OREANDA-NEWS. Fitch Ratings has affirmed AMANAT Insurance (Kazakhstan)'s (AMANAT) Insurer Financial Strength (IFS) rating at 'B' and its National IFS rating at 'BB(kaz)'. The Outlook is Stable.

KEY RATING DRIVERS
AMANAT's ratings continue to reflect adequate risk-adjusted capitalisation, volatile solvency margin, limited progress in strengthening underlying operating performance and the relatively low quality of its investment portfolio.

The insurer's volatile solvency margin reflects growing business volumes, the absence of a capital buffer for regulatory purposes, and continuing fine-tuning of the regulator's solvency formula, including recent regulations regarding investment quality and reserving. The margin is calculated on a monthly basis and has swung from a marginally compliant 101% to a comfortable 121% since July 2013. On a risk-adjusted basis, Fitch continues to view AMANAT's capital position as adequate for its rating level.

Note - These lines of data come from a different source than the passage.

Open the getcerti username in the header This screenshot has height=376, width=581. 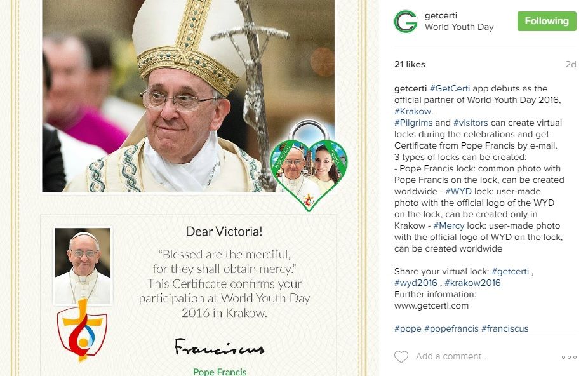pos(441,16)
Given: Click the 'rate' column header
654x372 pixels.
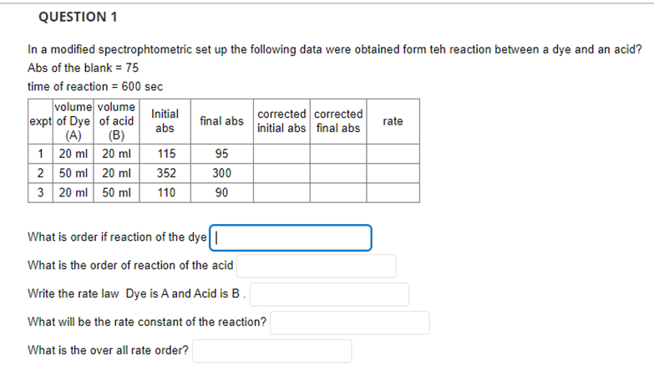Looking at the screenshot, I should coord(393,121).
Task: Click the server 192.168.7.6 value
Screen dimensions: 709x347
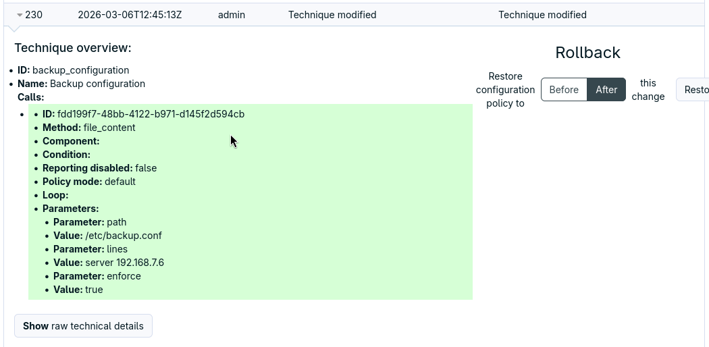Action: 124,263
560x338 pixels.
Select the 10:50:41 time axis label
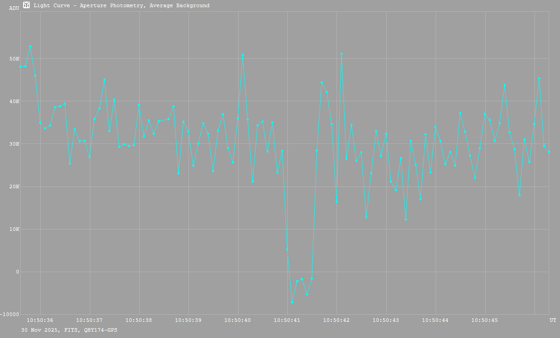pyautogui.click(x=287, y=320)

AMANAT's net profit strengthened to KZT186m in 2013 from KZT28m in 2012, benefitting from a number of regulatory changes. Insurance premiums and claims, accrued before the shift to 20% income tax from 4% revenue tax for Kazakh insurance companies in 2012, became exempt from taxation. This increased AMANAT's deferred tax assets by KZT148m in 2013.

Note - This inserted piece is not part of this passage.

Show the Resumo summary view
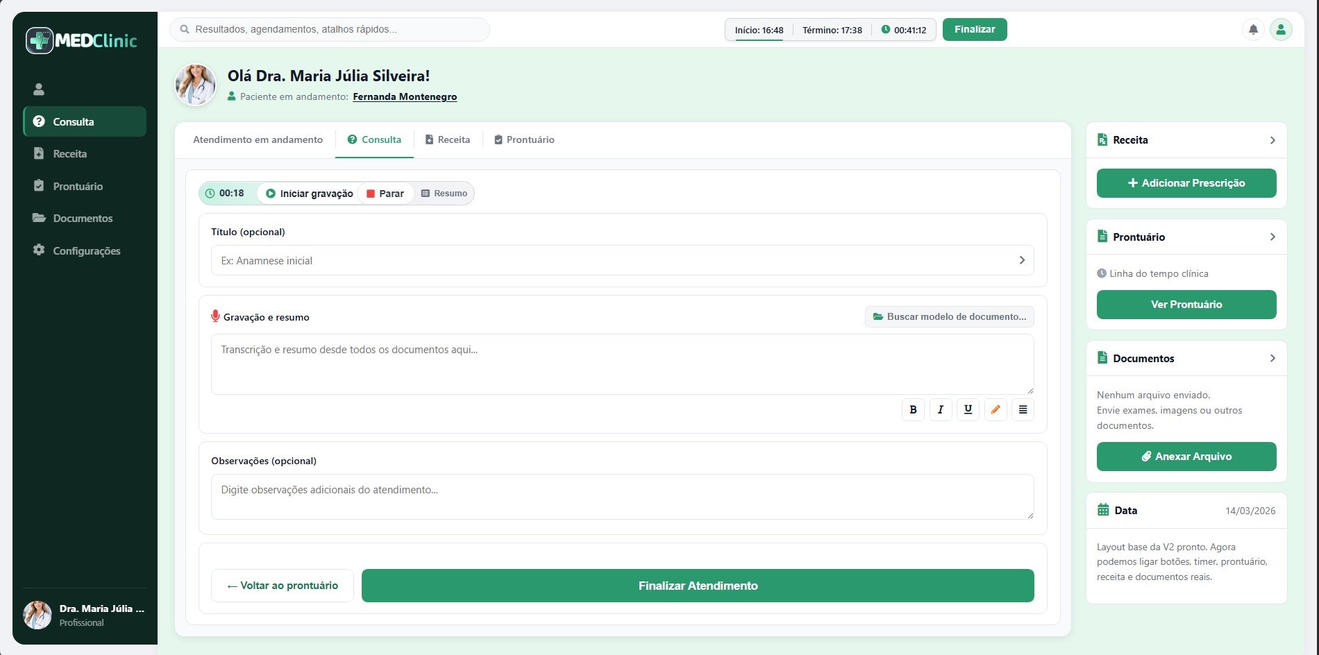 click(444, 194)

Another important change was the regulator's authorisation to establish reinsurers' share of incurred but not reported loss (IBNR) reserves. This change decreased AMANAT's net technical reserves by KZT212m and contributed to the improvement of the insurer's loss ratio to 15% in 2013 from 29% in 2012 and the combined ratio to 98% from 108% in the same period. The like-for-like combined ratio would have been 106% in 2013. In 4M14 the combined ratio deteriorated to 118%, mainly driven by claims in a single liability line. Based on 79% recoveries of the line's claims through recourse in 2012-2013 the insurer expects to see an improvement in the combined ratio in 2H14.

Equities as a share of AMANAT's investment portfolio declined to 15% at end-2013 from 19% at end-2012, albeit through a negative KZT64m revaluation. Equities also contain significant concentration per issuer. The fixed-income part of the portfolio remains of moderate credit quality. With 78% of investments represented by deposits or securities of local banks, AMANAT's capital is highly exposed to volatility in the Kazakh banking sector. To some extent, this is a reflection of the narrow local investment market. Positively, the strengthening of the regulatory solvency requirements has created incentives for AMANAT to prioritise banks with higher credit ratings.

RATING SENSITIVITIES
A rating upgrade may result from two consecutive years of underwriting and investment profits.
Significant strengthening of AMANAT's capital position, coupled with the reduction of investment risks, could also lead to an upgrade.

Sustained failure to meet regulatory solvency requirements, in the absence of financial support from the shareholder, could lead to a downgrade.